An intelligence officer for the Caracal battalion, who spoke to JTA on condition of anonymity, said the army’s integration of women was motivated initially by changing social values. However, she said, the army quickly saw strategic benefits as well.

“The IDF is not just about security issues. It is also a social institution, and there was a lot of demand to integrate women,” she said. “But once girls were allowed to join these units, we saw it was a huge success. The public pressure proved itself.”

She said under the right conditions, women can contribute just as much as men to combat units.

“As a former fighter, I can tell you that girls can do all the same things as boys and even better,” the intelligence officer said.

Despite the criticism, the army appears dedicated to testing that proposition. On Sunday, the Air Force appointed its first female deputy commander of a fighter jet squadron and two other women to deputy commanders positions in drone squadrons.

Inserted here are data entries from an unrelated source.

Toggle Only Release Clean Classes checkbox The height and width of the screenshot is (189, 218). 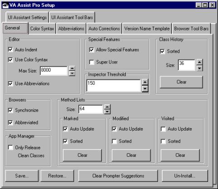tap(10, 147)
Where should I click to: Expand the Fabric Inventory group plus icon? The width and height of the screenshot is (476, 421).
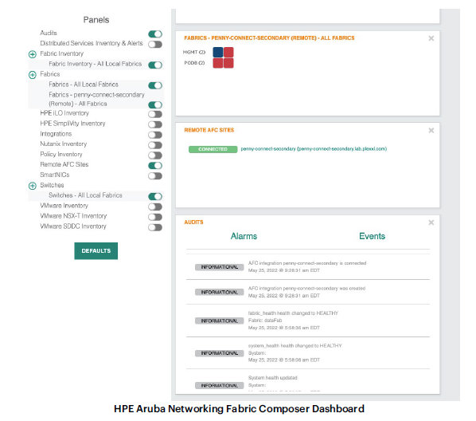33,54
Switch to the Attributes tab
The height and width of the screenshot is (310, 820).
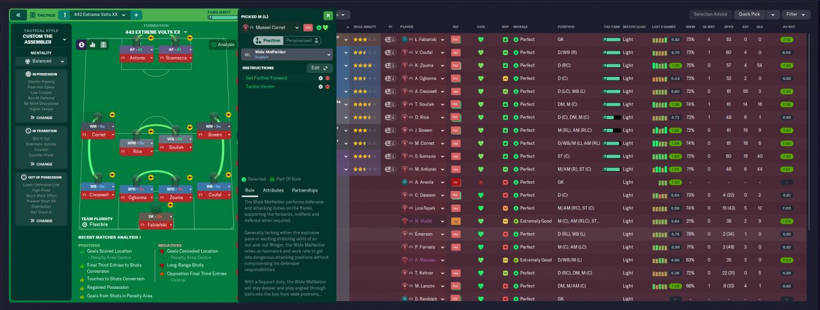click(x=274, y=190)
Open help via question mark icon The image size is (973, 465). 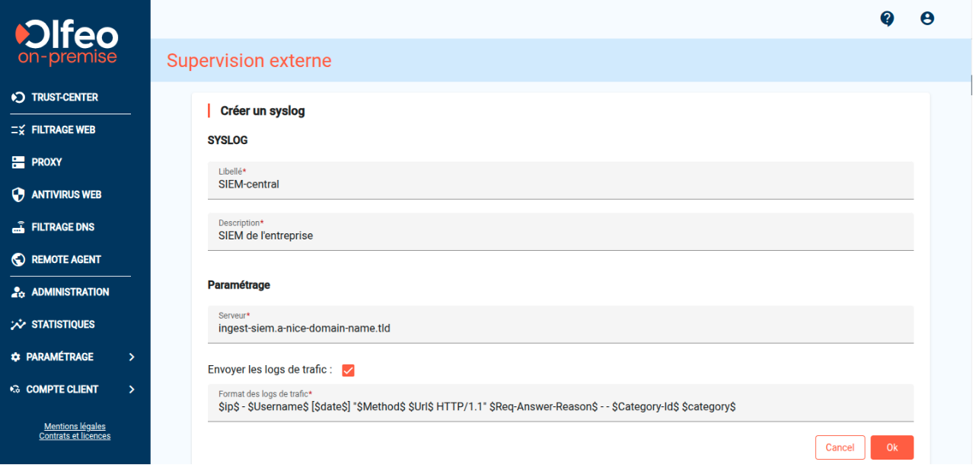[x=887, y=18]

And the following day, the army announced 14 new appointments of women for colonels and brigadier generals throughout the military, including to head the Home Front Command’s Planning and Doctrine Department.

Arutz Sheva, which is a religious Zionist newspaper, reported that Eisenkot told the rabbis in their meeting Tuesday that it may be possible to eventually tweak the way men and women serve together for the benefit of religious male soldiers. However, the newspaper added that the army chief did not deliver the same message to a women’s group that came to meet with him later in the day.